It seems that every week a new headline emerges heralding the latest internet security breach. Over the last few days hackers revealed that they had stolen and posted on the internet board 4chan nude pictures of a host of celebrities, including nude images of more than a half-dozen A-list actresses and performers, including Oscar winner Jennifer Lawrence, Kim Kardashian , Rihanna, Kate Upton, and Mary Elizabeth Winstead. Lawrence and Winstead confirmed that the pictures were authentic, and have threatened legal action. Not all the posted photos were deemed authentic: Olympic gymnast McKayla Maroney said in Twitter messages that none of the pictures attributed to them were real, but her representatives are threatening legal action in letters to several websites, as reported by TMZ. Nickelodeon actress Victoria Justice who originally claimed the pictures were fake has now vowed to take legal action. Pop singer Ariana Grande’s publicist also said pictures of her client were fake.

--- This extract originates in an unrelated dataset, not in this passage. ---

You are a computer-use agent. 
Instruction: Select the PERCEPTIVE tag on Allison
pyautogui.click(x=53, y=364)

Celebrities are not the only victims. Large corporations with multimillion dollar security budgets are not immune from breaches; Target, Home Depot, Ebay/Stubhub, The Department of Veteran Affairs, Sony’s PlayStation Network, AOL, Monster.com, and now perhaps Apple are just a few of some of the big corporations who have been hacked.
Lawrence and Winstead reported that the pictures were originally posted to Apple’s iCloud, and they had mistakenly believed that the pictures were long ago deleted.

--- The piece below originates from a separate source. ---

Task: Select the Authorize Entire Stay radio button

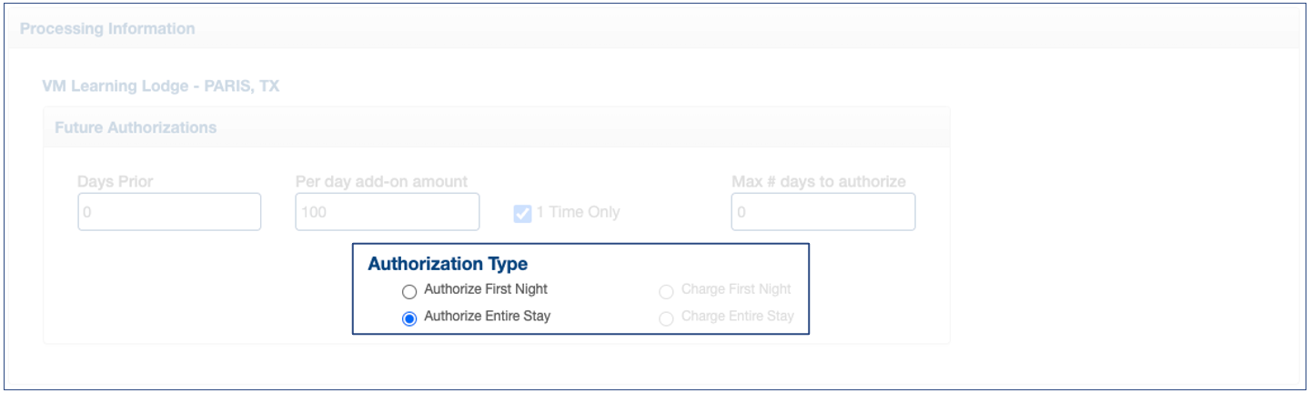Action: [409, 318]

Apple released a statement confirming that some celebrity accounts were broken into, but determined after an internal investigation that its security systems were not breached. It believes that the hackers committed their crimes the old fashioned way, by deducing through trial and error the victims’ log-in credentials. Here’s the statement:
We wanted to provide an update to our investigation into the theft of photos of certain celebrities. When we learned of the theft, we were outraged and immediately mobilized Apple’s engineers to discover the source. Our customers’ privacy and security are of utmost importance to us. After more than 40 hours of investigation, we have discovered that certain celebrity accounts were compromised by a very targeted attack on user names, passwords and security questions, a practice that has become all too common on the Internet. None of the cases we have investigated has resulted from any breach in any of Apple’s systems including iCloud® or Find my iPhone. We are continuing to work with law enforcement to help identify the criminals involved.
Who is vulnerable?
According to The Washington Post, “to be blunt, just about everyone. Even when companies hire armies of programmers to keep that data secure, it’s still theoretically available to someone: the company itself, or the government, or a particularly crafty hacker.”

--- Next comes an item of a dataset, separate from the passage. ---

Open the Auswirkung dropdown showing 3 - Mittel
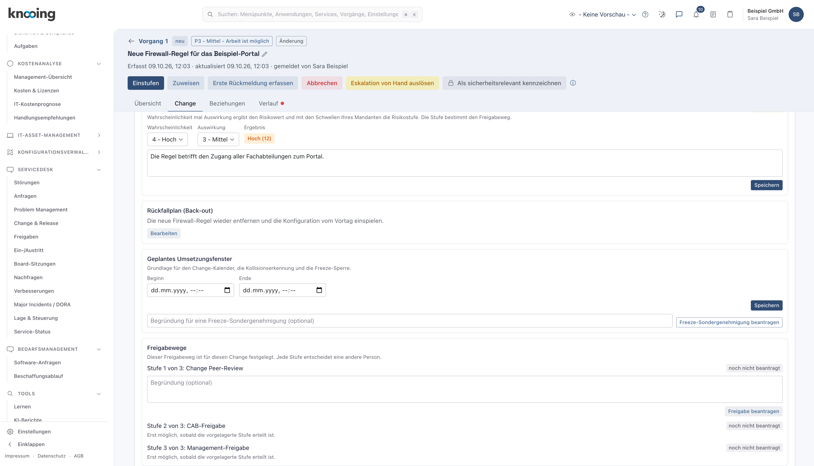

Dr Steven Murdoch, an information security researcher at University College London, agrees. He told BBC that “this isn’t the first time photos have been taken off cloud storage and it won’t be the last.” He commented that “authentication is not cheap to do right at large scale”, and banks seem to get it right, while companies like Apple, Dropbox and Google need to do more to protect their customers.
“Storing data on a phone carries an inherent risk,” Ed Felten, a computer-science professor at Princeton, told The New Yorker. “The complexity of the software on our phones, and the network and cloud infrastructure to which they connect, makes it difficult to identify, let alone secure, all of the points of vulnerability. It’s prudent to assume that anything on your phone is potentially at risk.”
Protect your information
So what is the simple lesson learned from this latest celebrity hacking incident? You have to be vigilant in protecting your information.
Even though the public has not received a definitive explanation as to how so many users were hacked, many experts, including Apple, have advised users to protect information by always using a strong password. And you should never use the same password for different accounts. “Even if your password was created to be ‘strong,’ it’s useless if you use it (and the same email or username) at multiple places,” reports Mashable. If one account is compromised, all will be. You should also enable two-step verification. As Google states, “to break into an account with 2-Step Verification, bad guys would not only have to know your username and password, they’d also have to get a hold of your phone.”
These steps alone will not ensure that your information will always be safe, and are not perfect, but they go a long way towards proving you with greater protections, until of course the next great group of hackers find a way to compromise them.